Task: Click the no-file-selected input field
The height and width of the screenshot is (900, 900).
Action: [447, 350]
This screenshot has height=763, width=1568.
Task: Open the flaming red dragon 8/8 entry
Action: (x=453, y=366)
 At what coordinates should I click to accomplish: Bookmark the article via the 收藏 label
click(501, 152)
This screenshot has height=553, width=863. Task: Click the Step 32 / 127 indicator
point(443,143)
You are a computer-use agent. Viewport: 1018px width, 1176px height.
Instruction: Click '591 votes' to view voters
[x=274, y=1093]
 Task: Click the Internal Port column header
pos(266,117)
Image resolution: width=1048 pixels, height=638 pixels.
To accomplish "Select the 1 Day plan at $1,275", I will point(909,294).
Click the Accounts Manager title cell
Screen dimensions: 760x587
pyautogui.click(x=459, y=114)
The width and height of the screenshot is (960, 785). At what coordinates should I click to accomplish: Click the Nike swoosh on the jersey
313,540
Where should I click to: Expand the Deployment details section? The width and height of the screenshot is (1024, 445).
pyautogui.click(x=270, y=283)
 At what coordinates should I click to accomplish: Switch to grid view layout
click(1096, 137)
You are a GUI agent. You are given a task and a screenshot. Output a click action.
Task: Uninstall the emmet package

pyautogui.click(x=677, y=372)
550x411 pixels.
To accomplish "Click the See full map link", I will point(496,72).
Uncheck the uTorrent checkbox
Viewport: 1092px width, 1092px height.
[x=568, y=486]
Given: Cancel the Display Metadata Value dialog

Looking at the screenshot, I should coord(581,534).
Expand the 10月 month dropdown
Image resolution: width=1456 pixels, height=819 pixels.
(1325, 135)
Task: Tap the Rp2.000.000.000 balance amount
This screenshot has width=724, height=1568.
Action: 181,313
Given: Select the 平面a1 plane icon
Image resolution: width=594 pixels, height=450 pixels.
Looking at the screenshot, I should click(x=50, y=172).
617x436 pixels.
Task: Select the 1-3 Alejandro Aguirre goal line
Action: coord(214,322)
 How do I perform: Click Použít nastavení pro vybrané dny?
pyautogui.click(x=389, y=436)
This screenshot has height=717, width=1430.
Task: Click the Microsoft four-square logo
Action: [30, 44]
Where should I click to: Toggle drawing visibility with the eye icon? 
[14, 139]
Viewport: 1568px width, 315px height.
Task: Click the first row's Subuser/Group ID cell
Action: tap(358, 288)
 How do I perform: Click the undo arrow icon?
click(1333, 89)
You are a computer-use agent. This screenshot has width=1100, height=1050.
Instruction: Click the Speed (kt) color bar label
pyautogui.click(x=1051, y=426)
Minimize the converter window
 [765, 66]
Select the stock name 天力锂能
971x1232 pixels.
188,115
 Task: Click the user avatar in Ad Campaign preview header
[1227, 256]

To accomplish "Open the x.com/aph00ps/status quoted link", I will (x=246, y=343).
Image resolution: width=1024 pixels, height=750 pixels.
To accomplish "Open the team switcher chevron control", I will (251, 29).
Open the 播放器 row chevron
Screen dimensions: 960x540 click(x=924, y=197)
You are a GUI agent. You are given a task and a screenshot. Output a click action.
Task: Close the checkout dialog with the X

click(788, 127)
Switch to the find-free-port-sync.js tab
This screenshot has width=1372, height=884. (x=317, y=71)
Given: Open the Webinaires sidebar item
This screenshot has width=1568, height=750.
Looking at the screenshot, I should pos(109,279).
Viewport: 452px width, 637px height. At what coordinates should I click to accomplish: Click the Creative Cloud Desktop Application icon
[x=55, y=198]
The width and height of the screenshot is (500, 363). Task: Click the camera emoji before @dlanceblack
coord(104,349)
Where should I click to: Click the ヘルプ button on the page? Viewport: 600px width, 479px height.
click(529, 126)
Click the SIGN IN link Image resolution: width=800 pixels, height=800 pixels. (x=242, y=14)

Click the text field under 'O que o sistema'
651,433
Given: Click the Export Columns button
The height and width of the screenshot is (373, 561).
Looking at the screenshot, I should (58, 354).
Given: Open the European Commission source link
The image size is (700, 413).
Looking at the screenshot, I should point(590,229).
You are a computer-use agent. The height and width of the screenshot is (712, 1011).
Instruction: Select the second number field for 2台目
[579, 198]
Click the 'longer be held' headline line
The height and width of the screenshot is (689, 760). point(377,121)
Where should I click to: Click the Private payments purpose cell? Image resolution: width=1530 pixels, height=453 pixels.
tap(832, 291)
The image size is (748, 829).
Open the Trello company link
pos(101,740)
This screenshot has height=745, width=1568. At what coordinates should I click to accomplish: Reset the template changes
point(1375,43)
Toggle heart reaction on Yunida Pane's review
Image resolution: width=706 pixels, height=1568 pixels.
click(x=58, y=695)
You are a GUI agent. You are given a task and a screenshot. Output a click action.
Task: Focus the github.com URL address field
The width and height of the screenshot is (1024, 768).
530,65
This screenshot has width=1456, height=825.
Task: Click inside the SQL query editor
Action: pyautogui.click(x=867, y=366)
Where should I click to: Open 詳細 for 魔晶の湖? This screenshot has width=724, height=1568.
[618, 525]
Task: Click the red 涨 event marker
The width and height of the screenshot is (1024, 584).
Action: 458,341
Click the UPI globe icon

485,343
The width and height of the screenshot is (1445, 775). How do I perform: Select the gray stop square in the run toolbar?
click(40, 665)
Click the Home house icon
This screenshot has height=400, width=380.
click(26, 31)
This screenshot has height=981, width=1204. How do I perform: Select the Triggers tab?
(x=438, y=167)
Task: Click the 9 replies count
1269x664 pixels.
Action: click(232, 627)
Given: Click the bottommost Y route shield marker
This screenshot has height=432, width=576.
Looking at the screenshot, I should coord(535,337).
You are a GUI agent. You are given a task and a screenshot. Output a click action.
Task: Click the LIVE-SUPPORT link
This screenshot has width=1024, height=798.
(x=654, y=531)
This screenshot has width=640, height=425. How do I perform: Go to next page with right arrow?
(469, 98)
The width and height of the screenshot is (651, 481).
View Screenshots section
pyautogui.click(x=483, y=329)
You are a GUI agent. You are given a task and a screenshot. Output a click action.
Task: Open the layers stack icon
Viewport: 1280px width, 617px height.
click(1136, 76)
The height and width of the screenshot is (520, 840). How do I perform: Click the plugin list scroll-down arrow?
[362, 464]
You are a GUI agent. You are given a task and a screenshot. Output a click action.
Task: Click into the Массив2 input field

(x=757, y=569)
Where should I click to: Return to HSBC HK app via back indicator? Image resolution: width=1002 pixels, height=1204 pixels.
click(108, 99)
•••••
Identify each line in the records above containing the word "marker"; copy those lines.

**ANSWER TO THE PROBLEM:**
Task: Click the red 涨 event marker
Given: Click the bottommost Y route shield marker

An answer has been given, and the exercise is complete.